VISI.NEWS | BANDUNG – Keakraban Presiden Jokowi, Menteri Pertahanan (Menhan) Prabowo Subianto dan Gubernur Jawa Tengah Ganjar Pranowo di tengah sawah saat panen raya di Kebumen, Jawa Tengah, masih jadi pembicaraan hangat.
Mungkinkan Jokowi jadi bisa jadi king maker untuk pasangan presiden dan wakil presiden 2024-2029?
Direktur Eksekutif Charta Politika Indonesia Yunarto Wijaya dalam dialog di podcastnya Akbar Faisal mengatakan bahwa Jokowi belajar dari SBY pad Pilpres 2014.
“Apakah Jokowi juga akan diam? Ini menarik, karena Jokowi menurut saya dari beberapa statement yang keluar walaupun sangat implisit sebagai seorang Jawa, termasuk puncaknya pada Rakernas Projo. Kita tidak tahu seberapa besar dia akan menjadi king maker, tapi saya pikir adalah sebuah hal yang wajar kalau dia berkaca apa yang terjadi dengan SBY. Betapa tidak produktifnya seorang presiden yang berhasil menang di dua periode tapi tidak berhasil menjadi king maker pada periode berikutnya,” ujarnya.
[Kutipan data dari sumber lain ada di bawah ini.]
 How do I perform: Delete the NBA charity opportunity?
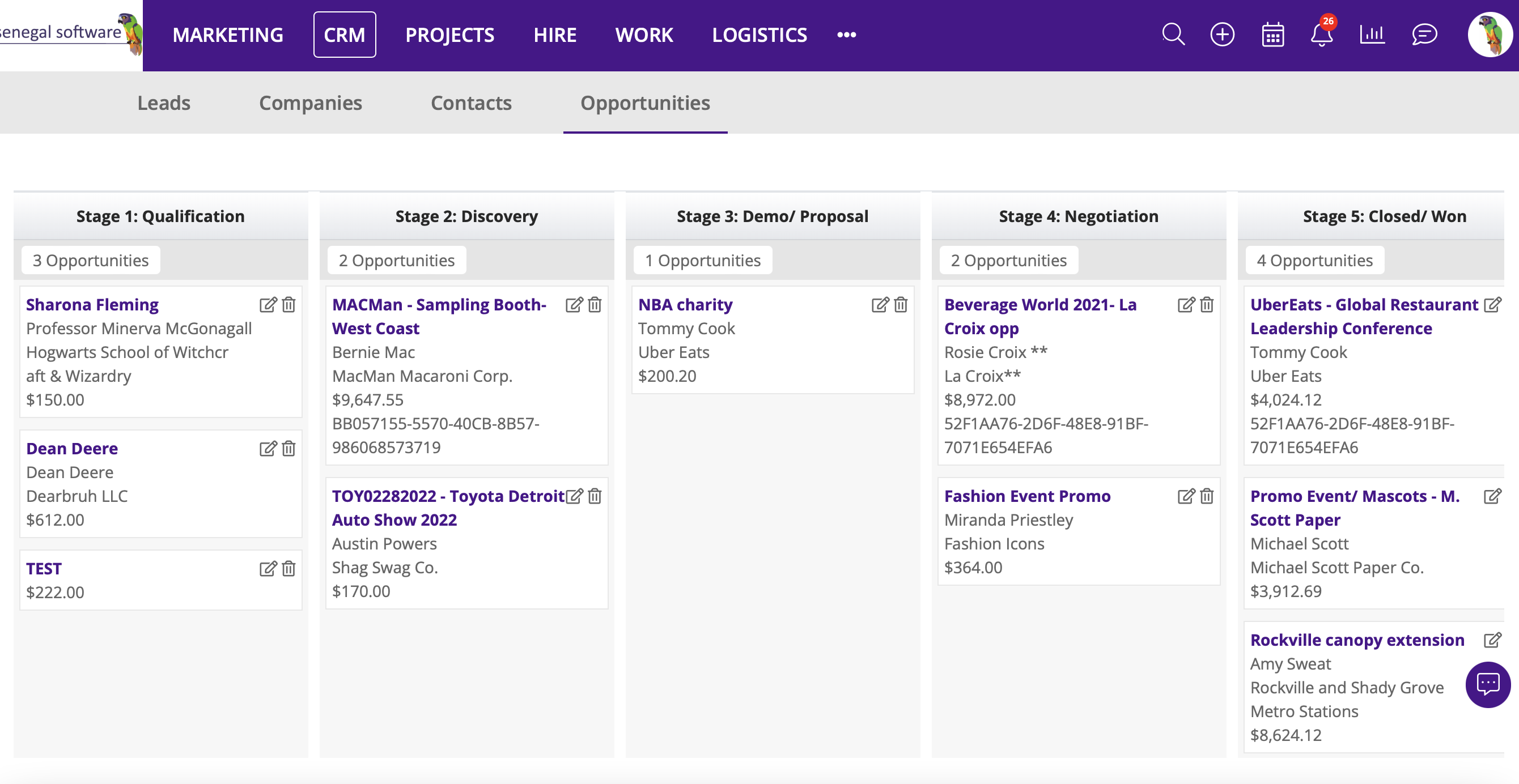[901, 305]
Bisakah Jokowi menjadi King Maker diluar format PDIP?
“Saya malah melihat Pak Jokowi lebih sulit menjadi King Maker di PDIP. Pak Jokowi itu jelas kalau kita lihat dari pasang surut hubungan Pak Jokowi dengan Ibu Mega. Dari sejarahnya dia kan bukan kader dalam PDIP, bukan juga ketua DPP, dia masuk menjadi kader karena menjadikan PDIP sebagai kendaraan politik, untuk kemudian berkiprah menjadi kepala daerah bahkan menjadi Presiden,” kata Yunarto.
Ruang gerak Jokowi, katanya, secara histori lebih luas di luar PDIP. Itu misalnya ketika dia menjadi presiden, kita lihat kedekatannya dengan Nasdem, kedekatannya dengan Golkar. “Bahkan dalam acara-acara dengan Nasdem atau Golkar dalam becandanya dia lebih plong, karena jelas dia bukan petugas partai Golkar, bukan petugas partai Nasdem,” ungkapnya.
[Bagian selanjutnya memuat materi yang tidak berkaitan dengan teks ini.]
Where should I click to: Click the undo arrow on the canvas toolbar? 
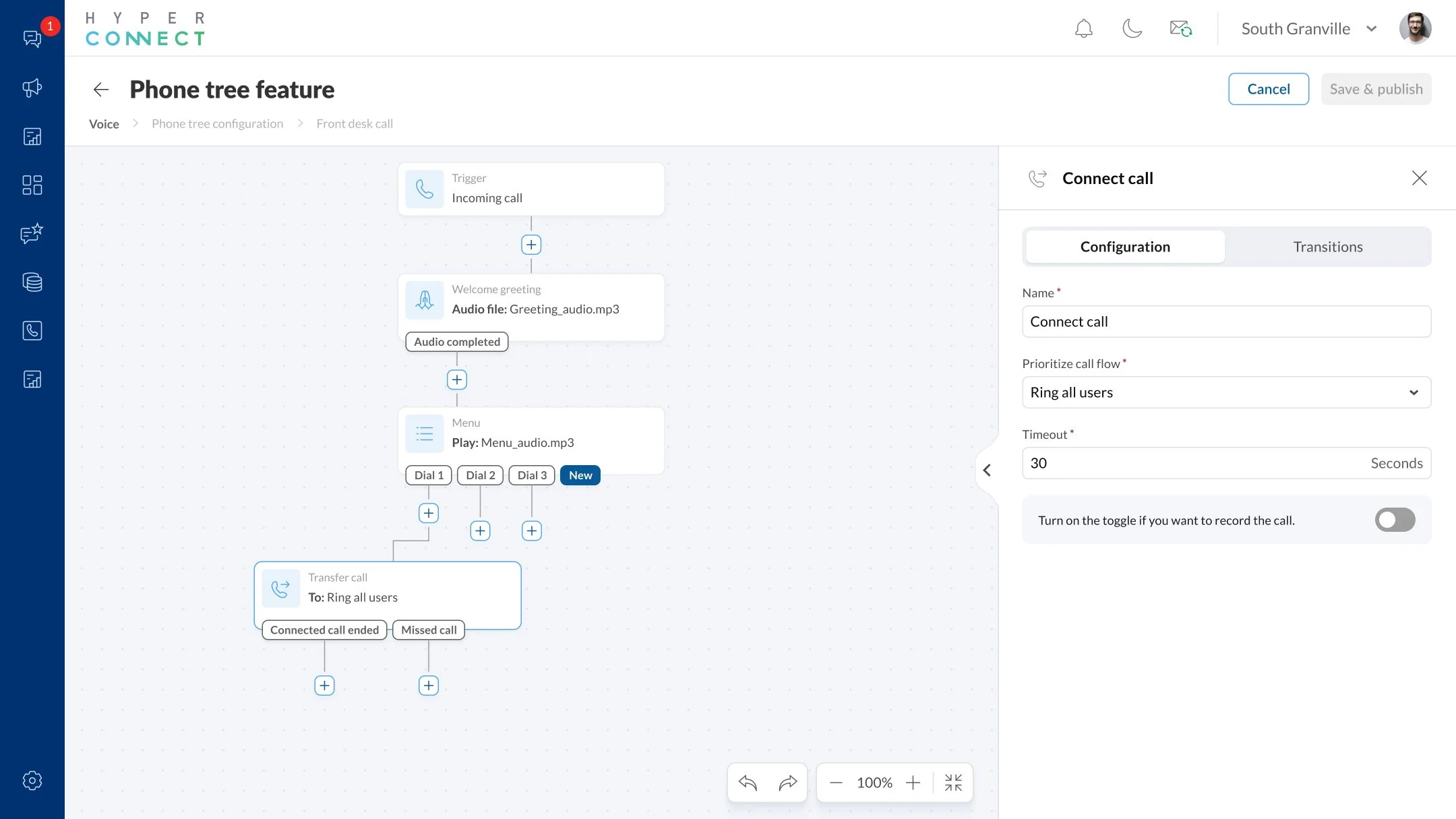tap(747, 783)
Dia melihat, kalau Jokowi punya upaya menjadi king maker, ruang geraknya akan lebih besar ketika dia lakukan tidak di internal PDIP.
“Pertanyaannya apakah dia bisa?,” kata Yunarto.
Yonarto melihat Jokowi secara lebih realistis masih punya power untuk melakukan itu. “Problem dari seorang presiden menjadi king maker adalah siapa dia. Apakah dia masih dianggap presiden yang masih punya power? Yang masih dihormati sehingga masih punya bargaining position yang tinggi. Itu kan tidak terjadi pada SBY di tahun 2012-2014, power ratingnya selalu dibawah 60%, presiden yang menang dengan angka yang sangat besar di 2009, tapi hanya jadi penonton di 2014, bahkan ketika besannya sendiri maju dia tidak pernah berani menyatakan memberikan dukungan. Itu berimplikasi loh sampai sekarang kepada Demokrat, menjadi partai yang bukan oposisi tapi juga tidak menyatakan mendukung pemerintah. Maka sampai ada istilah menjadi penonton yang terus menerus,” ungkapnya.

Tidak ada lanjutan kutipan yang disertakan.